What you should do
Nothing in the records may be altered. Repeat them in full.

Data extract

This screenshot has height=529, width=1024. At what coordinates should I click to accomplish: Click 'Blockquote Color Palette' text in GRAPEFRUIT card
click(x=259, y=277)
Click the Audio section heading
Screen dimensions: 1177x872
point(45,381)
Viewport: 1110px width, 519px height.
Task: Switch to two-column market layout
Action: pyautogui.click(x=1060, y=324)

Reply to the task
This screenshot has height=529, width=1024. At what coordinates should I click to accomplish: Click 'Blockquote Color Palette' text in GRAPEFRUIT card
click(x=259, y=277)
Click the Audio section heading
Screen dimensions: 1177x872
point(45,381)
Viewport: 1110px width, 519px height.
Task: Switch to two-column market layout
Action: pyautogui.click(x=1060, y=324)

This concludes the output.